Navigation de nuit

Le vent faible et régulier tire doucement le bateau. Comme animé par un marionnettiste le pavillon ventoie paisiblement. Le soleil s'est retiré il y a quelques heures pour laisser place à la nuit.
L'immensité de la mer semble avoir été happée par l'obscurité. Seules quelques vagues proches sont visibles. Les plus éloignées ne sont présentes que par leurs bruissements qui me bercent. Les vagues se succèdent, la mer gonfle, enfle et se retire. Elle lève un flotteur puis la coque centrale. Parfois de manière synchronisée, parfois de manière chaotique. La mer impose son rythme, sa respiration au bateau et au marin.
La lune humble, timide ne se montre que partiellement. C'est une nouvelle lune, elle ne laisse apparaître qu'une faible partie de son anatomie. Plusieurs jours lui seront nécessaires pour se dévoiler entière. Seuls ses contours sont perceptibles. Ce halo si léger joue une partie de cache cache en utilisant les quelques nuages éparses.
Son jeu de séduction avec les marins est bien rodé pour se faire désirer.

Une légère rafale passe entre ce qu'il me reste de cheveux, les sillages s'allongent, frémissent un peu plus fort. La barre se fait plus ferme, c'est le signe qu'il faut tirer légèrement dessus et en douceur pour faire accélérer le bateau.

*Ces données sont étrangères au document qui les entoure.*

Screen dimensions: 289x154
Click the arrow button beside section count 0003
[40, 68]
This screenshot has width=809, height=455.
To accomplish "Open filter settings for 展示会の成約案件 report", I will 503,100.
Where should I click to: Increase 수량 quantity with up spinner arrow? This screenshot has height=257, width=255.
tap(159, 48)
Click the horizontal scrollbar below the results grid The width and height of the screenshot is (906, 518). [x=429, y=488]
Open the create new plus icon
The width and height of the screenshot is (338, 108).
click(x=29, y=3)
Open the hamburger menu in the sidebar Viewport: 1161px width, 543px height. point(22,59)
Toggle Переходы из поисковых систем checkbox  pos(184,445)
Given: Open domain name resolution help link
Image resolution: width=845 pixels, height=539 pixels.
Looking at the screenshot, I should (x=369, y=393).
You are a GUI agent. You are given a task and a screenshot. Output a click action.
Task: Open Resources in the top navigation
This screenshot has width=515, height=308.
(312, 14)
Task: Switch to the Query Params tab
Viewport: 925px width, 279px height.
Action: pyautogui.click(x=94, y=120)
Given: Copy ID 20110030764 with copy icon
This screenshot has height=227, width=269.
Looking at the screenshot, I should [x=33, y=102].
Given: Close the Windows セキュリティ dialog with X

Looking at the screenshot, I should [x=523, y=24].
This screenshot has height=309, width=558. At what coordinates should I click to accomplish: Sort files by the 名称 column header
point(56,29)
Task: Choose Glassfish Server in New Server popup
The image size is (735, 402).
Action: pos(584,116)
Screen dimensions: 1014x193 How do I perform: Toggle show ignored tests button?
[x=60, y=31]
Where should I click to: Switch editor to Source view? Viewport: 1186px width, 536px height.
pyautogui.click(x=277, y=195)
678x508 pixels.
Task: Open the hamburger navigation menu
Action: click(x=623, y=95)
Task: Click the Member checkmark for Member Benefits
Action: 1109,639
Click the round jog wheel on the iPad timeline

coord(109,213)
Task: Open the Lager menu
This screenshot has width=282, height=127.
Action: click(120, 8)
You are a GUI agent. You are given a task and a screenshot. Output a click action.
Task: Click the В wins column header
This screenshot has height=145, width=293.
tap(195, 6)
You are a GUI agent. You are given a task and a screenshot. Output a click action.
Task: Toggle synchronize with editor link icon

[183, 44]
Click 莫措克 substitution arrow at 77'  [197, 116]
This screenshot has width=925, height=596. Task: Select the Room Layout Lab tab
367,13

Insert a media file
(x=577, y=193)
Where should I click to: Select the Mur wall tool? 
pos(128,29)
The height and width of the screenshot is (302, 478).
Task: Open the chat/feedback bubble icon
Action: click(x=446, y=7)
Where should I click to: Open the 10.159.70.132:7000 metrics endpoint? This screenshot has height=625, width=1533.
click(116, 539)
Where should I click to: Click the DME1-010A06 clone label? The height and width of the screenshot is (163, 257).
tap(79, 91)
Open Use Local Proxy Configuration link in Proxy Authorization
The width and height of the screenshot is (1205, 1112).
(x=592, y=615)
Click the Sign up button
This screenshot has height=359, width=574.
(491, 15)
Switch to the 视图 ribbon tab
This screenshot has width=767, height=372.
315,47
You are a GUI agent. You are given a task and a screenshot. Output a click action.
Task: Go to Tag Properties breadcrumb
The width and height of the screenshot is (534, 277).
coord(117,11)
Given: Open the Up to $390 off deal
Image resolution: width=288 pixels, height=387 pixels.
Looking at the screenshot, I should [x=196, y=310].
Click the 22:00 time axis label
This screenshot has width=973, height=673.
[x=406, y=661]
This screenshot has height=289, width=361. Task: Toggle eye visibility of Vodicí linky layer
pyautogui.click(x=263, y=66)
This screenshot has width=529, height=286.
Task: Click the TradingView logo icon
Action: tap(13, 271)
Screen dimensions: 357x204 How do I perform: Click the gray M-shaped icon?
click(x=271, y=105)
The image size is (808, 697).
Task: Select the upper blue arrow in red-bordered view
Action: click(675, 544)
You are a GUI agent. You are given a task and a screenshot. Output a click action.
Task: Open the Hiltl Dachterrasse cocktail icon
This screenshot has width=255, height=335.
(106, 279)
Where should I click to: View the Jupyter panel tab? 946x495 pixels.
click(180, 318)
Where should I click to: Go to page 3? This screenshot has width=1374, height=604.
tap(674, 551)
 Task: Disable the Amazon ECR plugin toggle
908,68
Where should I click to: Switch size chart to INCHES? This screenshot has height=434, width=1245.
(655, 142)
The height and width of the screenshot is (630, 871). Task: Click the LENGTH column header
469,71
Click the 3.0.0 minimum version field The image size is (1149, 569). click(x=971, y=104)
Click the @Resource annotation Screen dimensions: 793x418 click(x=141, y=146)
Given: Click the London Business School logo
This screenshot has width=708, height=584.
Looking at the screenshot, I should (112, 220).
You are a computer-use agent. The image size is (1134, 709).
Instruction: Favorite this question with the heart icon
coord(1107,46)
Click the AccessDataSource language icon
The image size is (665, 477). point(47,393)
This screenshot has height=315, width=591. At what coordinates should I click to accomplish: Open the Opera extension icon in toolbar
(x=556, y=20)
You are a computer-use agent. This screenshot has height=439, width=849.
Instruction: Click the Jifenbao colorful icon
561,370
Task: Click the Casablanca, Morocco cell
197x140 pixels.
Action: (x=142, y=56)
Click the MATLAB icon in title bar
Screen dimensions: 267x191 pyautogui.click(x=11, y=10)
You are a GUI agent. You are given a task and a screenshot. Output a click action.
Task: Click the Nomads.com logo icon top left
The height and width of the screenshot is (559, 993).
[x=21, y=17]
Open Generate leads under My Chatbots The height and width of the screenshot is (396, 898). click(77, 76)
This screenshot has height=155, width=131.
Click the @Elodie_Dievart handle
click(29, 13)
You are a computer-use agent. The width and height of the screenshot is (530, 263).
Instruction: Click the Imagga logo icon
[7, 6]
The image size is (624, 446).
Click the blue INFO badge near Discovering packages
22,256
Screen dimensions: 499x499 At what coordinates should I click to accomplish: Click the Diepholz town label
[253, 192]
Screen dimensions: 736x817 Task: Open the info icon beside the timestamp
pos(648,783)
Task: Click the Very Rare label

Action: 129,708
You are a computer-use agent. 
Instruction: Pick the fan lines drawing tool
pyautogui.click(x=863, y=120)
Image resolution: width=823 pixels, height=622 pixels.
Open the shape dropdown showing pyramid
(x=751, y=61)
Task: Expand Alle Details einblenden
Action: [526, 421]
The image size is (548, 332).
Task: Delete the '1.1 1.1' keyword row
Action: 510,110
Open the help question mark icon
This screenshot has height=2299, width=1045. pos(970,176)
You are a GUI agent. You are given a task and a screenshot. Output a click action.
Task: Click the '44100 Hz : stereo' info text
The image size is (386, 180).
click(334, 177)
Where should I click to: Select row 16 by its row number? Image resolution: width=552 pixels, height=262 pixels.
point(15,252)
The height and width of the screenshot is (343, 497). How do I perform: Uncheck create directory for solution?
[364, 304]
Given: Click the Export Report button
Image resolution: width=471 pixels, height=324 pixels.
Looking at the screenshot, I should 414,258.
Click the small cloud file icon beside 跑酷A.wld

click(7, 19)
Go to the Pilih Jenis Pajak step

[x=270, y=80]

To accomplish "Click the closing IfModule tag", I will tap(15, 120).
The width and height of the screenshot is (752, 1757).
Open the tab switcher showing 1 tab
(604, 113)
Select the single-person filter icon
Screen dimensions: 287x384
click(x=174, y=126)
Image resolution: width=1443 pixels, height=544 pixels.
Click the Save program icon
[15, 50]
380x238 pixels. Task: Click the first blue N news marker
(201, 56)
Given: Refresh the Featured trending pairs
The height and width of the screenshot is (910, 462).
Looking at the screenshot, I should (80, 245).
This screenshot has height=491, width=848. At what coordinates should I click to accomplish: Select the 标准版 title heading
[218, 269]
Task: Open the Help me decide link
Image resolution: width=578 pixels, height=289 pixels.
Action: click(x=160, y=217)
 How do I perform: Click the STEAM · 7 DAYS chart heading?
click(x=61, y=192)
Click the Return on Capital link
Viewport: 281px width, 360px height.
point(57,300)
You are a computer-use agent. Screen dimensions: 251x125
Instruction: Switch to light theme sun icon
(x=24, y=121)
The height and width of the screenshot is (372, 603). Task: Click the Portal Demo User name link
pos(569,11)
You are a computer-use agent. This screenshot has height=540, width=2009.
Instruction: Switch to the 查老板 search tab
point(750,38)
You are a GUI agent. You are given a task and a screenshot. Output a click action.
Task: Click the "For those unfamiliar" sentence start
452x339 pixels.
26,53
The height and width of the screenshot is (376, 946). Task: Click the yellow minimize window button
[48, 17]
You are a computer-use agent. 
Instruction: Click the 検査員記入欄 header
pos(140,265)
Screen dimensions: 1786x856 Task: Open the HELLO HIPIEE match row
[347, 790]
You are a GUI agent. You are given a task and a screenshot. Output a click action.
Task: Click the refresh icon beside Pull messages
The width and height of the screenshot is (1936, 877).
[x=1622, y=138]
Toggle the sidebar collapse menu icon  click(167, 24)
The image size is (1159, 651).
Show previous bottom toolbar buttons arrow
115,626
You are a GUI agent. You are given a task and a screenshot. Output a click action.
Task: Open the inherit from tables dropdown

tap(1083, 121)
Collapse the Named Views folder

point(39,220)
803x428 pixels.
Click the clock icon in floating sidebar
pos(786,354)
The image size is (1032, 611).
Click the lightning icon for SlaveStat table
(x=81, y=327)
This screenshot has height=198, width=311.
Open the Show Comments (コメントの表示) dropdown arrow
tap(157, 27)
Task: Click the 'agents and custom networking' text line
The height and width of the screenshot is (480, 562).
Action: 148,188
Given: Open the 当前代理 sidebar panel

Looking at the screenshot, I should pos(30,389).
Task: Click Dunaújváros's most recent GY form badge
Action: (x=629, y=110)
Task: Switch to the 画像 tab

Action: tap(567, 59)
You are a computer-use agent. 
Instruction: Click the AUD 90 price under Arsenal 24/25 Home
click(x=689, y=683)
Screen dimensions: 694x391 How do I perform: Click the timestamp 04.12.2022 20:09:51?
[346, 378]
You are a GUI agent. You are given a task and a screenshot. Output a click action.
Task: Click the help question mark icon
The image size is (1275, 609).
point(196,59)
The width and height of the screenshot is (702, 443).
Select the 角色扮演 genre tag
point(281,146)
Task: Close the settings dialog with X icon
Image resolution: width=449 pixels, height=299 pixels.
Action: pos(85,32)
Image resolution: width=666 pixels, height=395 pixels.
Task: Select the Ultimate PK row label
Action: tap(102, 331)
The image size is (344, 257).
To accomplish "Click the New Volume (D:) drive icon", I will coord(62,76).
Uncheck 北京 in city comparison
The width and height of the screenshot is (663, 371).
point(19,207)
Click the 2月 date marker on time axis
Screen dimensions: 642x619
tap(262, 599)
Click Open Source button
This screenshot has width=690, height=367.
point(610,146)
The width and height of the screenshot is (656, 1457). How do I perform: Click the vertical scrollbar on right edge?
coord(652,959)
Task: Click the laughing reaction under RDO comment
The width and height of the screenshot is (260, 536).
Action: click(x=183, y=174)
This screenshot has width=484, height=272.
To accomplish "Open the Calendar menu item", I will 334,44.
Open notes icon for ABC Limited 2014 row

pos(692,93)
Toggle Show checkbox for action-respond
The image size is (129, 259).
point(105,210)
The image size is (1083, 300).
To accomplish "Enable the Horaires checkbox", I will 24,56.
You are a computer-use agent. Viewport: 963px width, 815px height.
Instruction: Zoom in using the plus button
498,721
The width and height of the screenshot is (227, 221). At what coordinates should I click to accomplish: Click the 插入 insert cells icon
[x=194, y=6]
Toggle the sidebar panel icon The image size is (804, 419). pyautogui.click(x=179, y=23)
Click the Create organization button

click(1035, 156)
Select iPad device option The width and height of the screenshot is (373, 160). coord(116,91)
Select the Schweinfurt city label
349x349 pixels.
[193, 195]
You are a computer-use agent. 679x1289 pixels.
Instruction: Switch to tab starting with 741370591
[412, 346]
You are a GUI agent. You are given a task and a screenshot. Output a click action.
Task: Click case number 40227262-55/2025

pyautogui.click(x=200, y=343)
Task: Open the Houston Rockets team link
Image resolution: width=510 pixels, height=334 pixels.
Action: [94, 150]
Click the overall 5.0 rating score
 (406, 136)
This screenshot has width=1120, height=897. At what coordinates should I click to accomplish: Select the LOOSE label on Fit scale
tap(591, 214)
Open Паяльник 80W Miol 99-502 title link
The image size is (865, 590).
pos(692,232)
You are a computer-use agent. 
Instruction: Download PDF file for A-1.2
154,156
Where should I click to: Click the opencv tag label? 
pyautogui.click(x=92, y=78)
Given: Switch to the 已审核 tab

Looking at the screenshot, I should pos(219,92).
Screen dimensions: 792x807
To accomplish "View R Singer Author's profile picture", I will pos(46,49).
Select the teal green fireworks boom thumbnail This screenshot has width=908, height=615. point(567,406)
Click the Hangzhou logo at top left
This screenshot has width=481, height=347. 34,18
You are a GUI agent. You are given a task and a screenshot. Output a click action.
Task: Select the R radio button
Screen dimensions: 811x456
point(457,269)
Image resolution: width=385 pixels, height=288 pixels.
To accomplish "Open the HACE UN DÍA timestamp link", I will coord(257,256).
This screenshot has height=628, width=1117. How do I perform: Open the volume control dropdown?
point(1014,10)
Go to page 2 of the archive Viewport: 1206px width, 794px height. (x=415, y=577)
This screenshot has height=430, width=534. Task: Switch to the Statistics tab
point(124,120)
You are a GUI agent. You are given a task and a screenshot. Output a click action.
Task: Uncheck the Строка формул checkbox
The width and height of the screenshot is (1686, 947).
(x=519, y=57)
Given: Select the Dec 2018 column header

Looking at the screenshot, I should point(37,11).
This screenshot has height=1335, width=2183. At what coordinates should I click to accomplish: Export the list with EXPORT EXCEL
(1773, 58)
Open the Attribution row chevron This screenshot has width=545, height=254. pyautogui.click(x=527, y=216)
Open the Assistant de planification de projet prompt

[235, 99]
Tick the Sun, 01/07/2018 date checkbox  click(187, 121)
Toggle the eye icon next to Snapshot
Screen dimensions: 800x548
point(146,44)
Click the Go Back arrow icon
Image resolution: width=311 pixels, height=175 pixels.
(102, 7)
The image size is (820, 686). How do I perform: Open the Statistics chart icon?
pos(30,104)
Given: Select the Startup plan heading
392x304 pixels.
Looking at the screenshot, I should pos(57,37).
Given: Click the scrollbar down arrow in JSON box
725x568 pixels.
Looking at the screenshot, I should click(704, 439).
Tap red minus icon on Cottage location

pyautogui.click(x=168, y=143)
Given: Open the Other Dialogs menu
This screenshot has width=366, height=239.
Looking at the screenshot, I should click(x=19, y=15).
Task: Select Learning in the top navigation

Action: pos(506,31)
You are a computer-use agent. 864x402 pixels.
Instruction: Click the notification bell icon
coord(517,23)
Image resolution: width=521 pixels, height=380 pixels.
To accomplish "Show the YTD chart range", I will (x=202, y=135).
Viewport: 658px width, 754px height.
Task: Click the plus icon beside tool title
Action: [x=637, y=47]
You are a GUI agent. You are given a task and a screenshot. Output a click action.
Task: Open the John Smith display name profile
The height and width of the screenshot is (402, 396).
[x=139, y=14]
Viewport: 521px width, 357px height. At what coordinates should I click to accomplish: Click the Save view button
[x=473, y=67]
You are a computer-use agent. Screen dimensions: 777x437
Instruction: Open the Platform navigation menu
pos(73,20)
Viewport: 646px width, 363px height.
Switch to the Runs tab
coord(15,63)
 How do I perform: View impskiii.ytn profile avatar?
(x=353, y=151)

Directement reliée au safran, la barre franche porte bien son nom. Jamais elle ne ment. Le barreur peut l'écouter et lui faire confiance. Barrer au toucher est une expérience unique. Sans voir où l'on va, il faut naviguer au ressenti. Ce que la vue a perdu, les autres sens l'ont gagné. Les repères ont juste changé. L'homme et le bateau sont en harmonie.

J'aime cette sensation, ce calme, pas besoin de musique ou de discussion pour me maintenir éveillé.
Je lève la tête. Les étoiles essayent de compenser le manque de luminosité lié à l'absence de la lune, mais lointaines et petites elles ne peuvent pas faire grand chose. L'union ne fait pas la force cette fois ci. Je reste dans un noir intense mais j'apprécie leur effort. J'aimerai tant connaître le nom des étoiles principales et leurs constellations. Sans ce savoir, les contempler me suffit.
Je me demande sur laquelle d'entre elles vit le petit prince.
Quelles questions naïves mais si pertinentes pourrait-t'il bien me poser s'il m'accompagnait pendant cette navigation nocturne ?
Me prendrait-il pour un fou ?
Comprendrait-il ce que je fais ici seul dans le noir ? Moi même je ne le sais pas.
M'aiderait-il à trouver ces réponses ?

Plusieurs éclats de lumière au loin viennent perturber mes pensées.
Je compte. Un, deux, trois, ... neuf. Neuf éclats puis une pause. Cette chorégraphie incessante indique une bouée, une cardinale ouest pour être précis. Le bateau devra passer à l'ouest pour parer le danger qui est à l'est. Je vérifie sur ma carte, ça correspond. Je ne suis pas perdu.
Avec toute cette électronique à bord pour aider le marin, le cerveau se ramollie, la vigilance baisse et par facilité on fait confiance à ces gadgets. Mais en mer, toujours remettre ses certitudes est une loi immuable. Cette fois-ci tout est en ordre je peux retourner dans mes rêveries, mes pensées.
Dans cette noirceur, personne pour me voir, pas même moi, je ne perçois qu'une ombre du reste de mon corps. Seul sur ce bateau, personne pour me juger. Je suis seul face à la mer, seul face à moi-même, pas de jugement, de tricherie, de faux semblant ou de discours sans consistance.
Ici, seule la réalité n'a d'importance. Je ne suis jamais autant vrai que dans ces moments là.
C'est peut-être ça que je viens chercher. Être moi-même. C'est si rare dans ce monde de jeu de dupes où tout le monde joue un rôle qu'il pense devoir jouer. C'est peut-être ça que j'expliquerai au petit prince. Je lui dirai que je navigue de nuit en solo pour une rencontre. Une rencontre avec moi-même.